Rappresentazione artistica del disco protoplanetario con linee di campo magnetico. Credito:Jean Favre CSCS.
Negli ultimi 25 anni, gli scienziati hanno scoperto oltre 4000 pianeti oltre i confini del nostro sistema solare. Da mondi relativamente piccoli di roccia e acqua a giganti gassosi roventi, i pianeti mostrano una notevole varietà. Questa varietà non è inaspettata. I sofisticati modelli informatici, con cui gli scienziati studiano la formazione dei pianeti, generano anche pianeti molto diversi. Ciò che i modelli hanno più difficoltà a spiegare è la distribuzione di massa osservata dei pianeti scoperti intorno ad altre stelle. La maggior parte è caduta nella categoria di massa intermedia:pianeti con masse di diverse masse terrestri intorno a quella di Nettuno. Anche nel contesto del sistema solare, la formazione di Urano e Nettuno rimane un mistero. Scienziati delle Università di Zurigo e Cambridge, associato al NCCR PlanetS svizzero, hanno ora proposto una spiegazione alternativa supportata da simulazioni complete. I loro risultati sono stati pubblicati sulla rivista scientifica Astronomia della natura .
Due forze contrastanti...
"Quando i pianeti si formano dal cosiddetto disco protoplanetario di gas e polvere, le instabilità gravitazionali potrebbero essere il meccanismo trainante, "Lucio Mayer, coautore dello studio e professore di astrofisica computazionale presso l'Università di Zurigo, e membro del NCCR PlanetS, spiega. In questo processo, polvere e gas nel disco si aggregano a causa della gravità e formano dense strutture a spirale. Questi poi crescono in blocchi planetari e infine in pianeti.
La scala su cui avviene questo processo è molto ampia, coprendo la scala del disco protoplanetario. "Ma su distanze più brevi - la scala dei singoli pianeti - domina un'altra forza:quella dei campi magnetici che si sviluppano accanto ai pianeti, " elabora Mayer. Questi campi magnetici sollevano il gas e la polvere del disco e quindi influenzano la formazione dei pianeti. "Per ottenere un quadro completo del processo di formazione planetaria, è quindi importante non solo simulare la struttura a spirale su larga scala nel disco. Devono essere inclusi anche i campi magnetici su piccola scala attorno ai mattoni planetari in crescita, " dice l'autore principale dello studio, ex studente di dottorato di Mayer e ora Research Fellow presso l'Università di Cambridge, Hongping Deng.

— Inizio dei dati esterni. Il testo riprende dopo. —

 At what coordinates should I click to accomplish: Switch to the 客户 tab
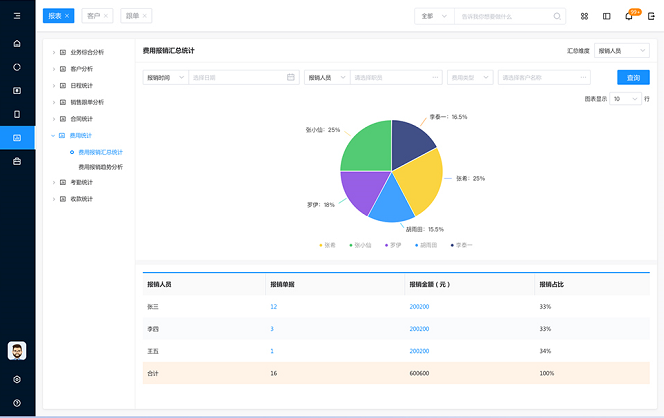pos(96,16)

...che sono difficili da afferrare contemporaneamente
Però, le differenze di scala e natura della gravità e del magnetismo rendono le due forze molto difficili da integrare nello stesso modello di formazione planetaria. Finora, simulazioni al computer che hanno catturato bene gli effetti di una delle forze, di solito andava male con l'altro. Per avere successo, il team ha sviluppato una nuova tecnica di modellazione. Ciò richiedeva competenze in una serie di aree diverse:in primo luogo, avevano bisogno di una profonda comprensione teorica sia della gravità che del magnetismo. Quindi, i ricercatori hanno dovuto trovare un modo per tradurre la comprensione in un codice in grado di calcolare in modo efficiente queste forze contrastanti all'unisono. Finalmente, a causa dell'immenso numero di calcoli necessari, era necessario un computer potente, come il "Piz Daint" presso il Centro nazionale svizzero di supercalcolo (CSCS). "A parte gli approfondimenti teorici e gli strumenti tecnici che abbiamo sviluppato, dipendevamo quindi anche dal progresso della potenza di calcolo, "dice Lucio Mayer.
Risolto un enigma vecchio di decenni?
Contro ogni aspettativa, tutto è venuto insieme al momento giusto e ha permesso una svolta. "Con il nostro modello, siamo stati in grado di mostrare per la prima volta che i campi magnetici rendono difficile per i pianeti in crescita continuare ad accumulare massa oltre un certo punto. Di conseguenza, i pianeti giganti diventano più rari e i pianeti di massa intermedia molto più frequenti, simili a ciò che osserviamo nella realtà, " spiega Hongping Deng.
"Questi risultati sono solo un primo passo, ma mostrano chiaramente l'importanza di tenere conto di più processi fisici nelle simulazioni di formazione dei pianeti. Il nostro studio aiuta a comprendere i potenziali percorsi verso la formazione di pianeti di massa intermedia che sono molto comuni nella nostra galassia. Ci aiuta anche a capire i dischi protoplanetari in generale, "Ravit Helled, coautore dello studio e professore di astrofisica teorica presso l'Università di Zurigo e membro del NCCR PlanetS, conclude.